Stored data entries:
______________________________
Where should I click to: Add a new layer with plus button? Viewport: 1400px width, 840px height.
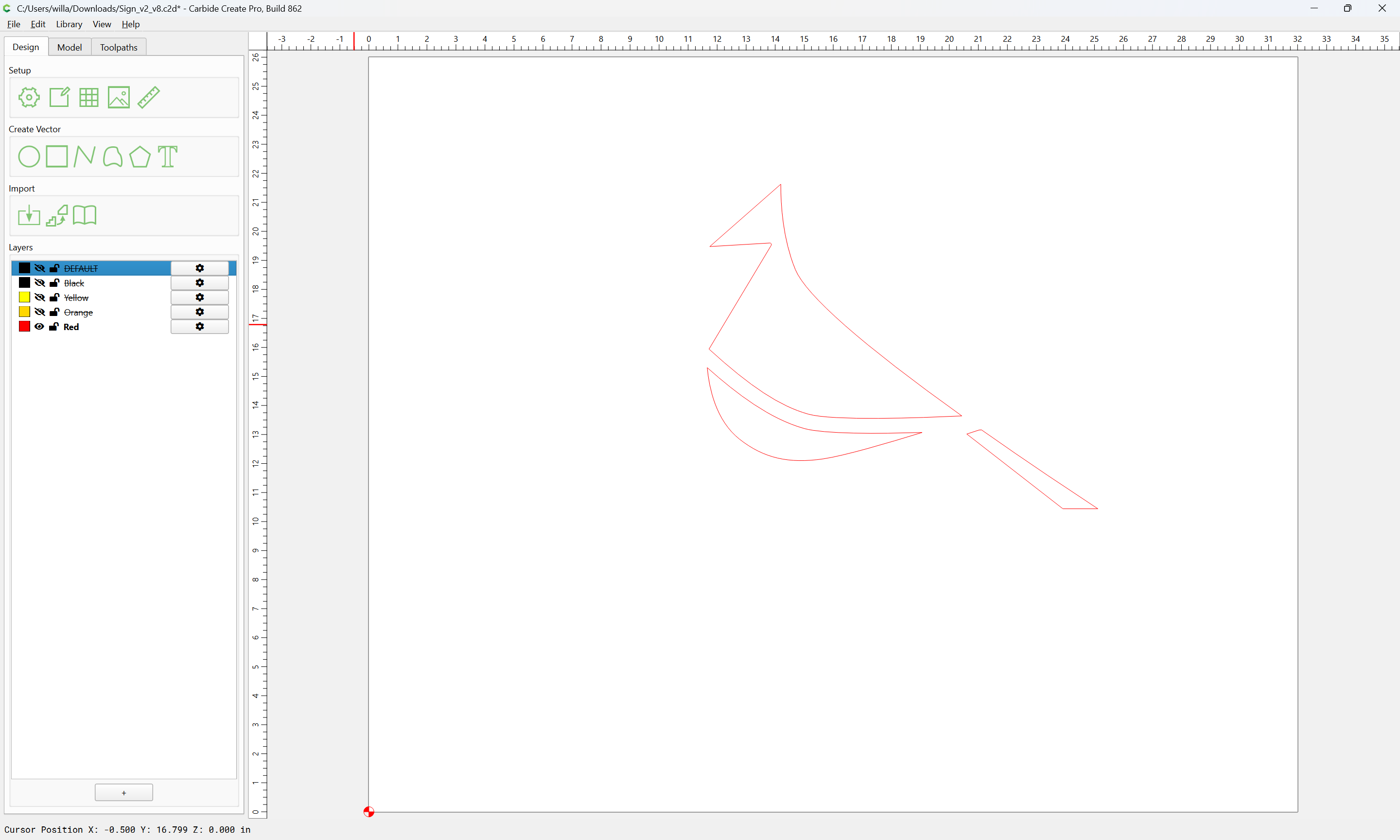(124, 792)
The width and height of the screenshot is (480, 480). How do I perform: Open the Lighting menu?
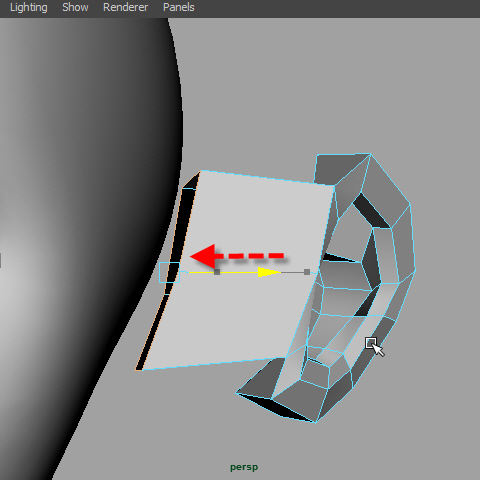point(29,7)
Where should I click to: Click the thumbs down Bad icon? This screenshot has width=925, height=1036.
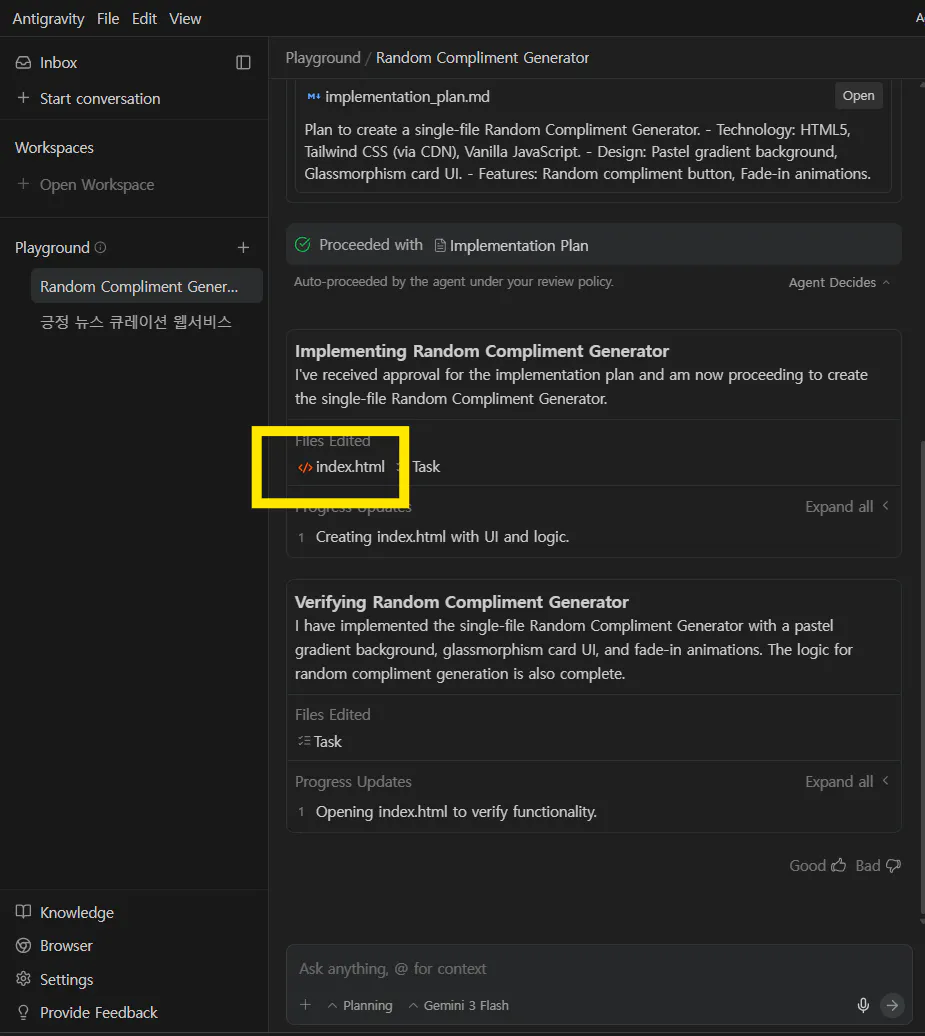[x=893, y=865]
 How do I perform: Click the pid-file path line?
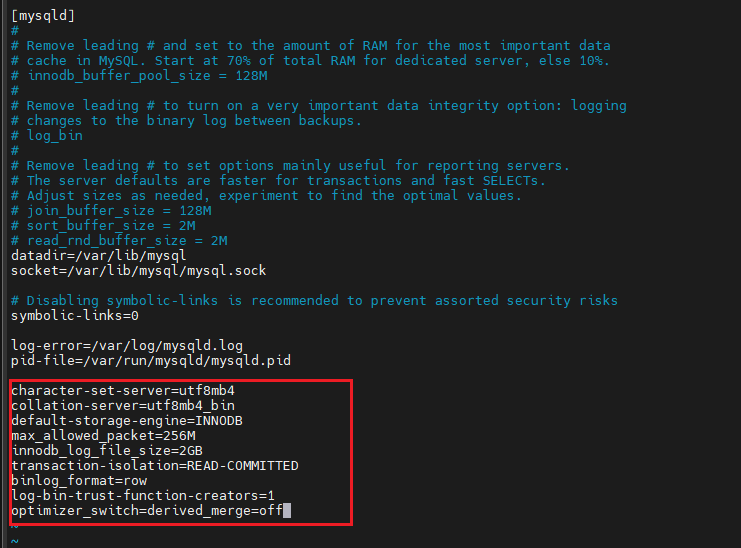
______________________________
◆ PROMPT:
With the pictures omitted, give every line above again exactly.

◆ RESPONSE AREA:
Where should I click to: Add a new layer with plus button? Viewport: 1400px width, 840px height.
(124, 792)
The width and height of the screenshot is (480, 480). How do I perform: Open the Lighting menu?
point(29,7)
Where should I click to: Click the thumbs down Bad icon? This screenshot has width=925, height=1036.
[x=893, y=865]
 How do I perform: Click the pid-file path line?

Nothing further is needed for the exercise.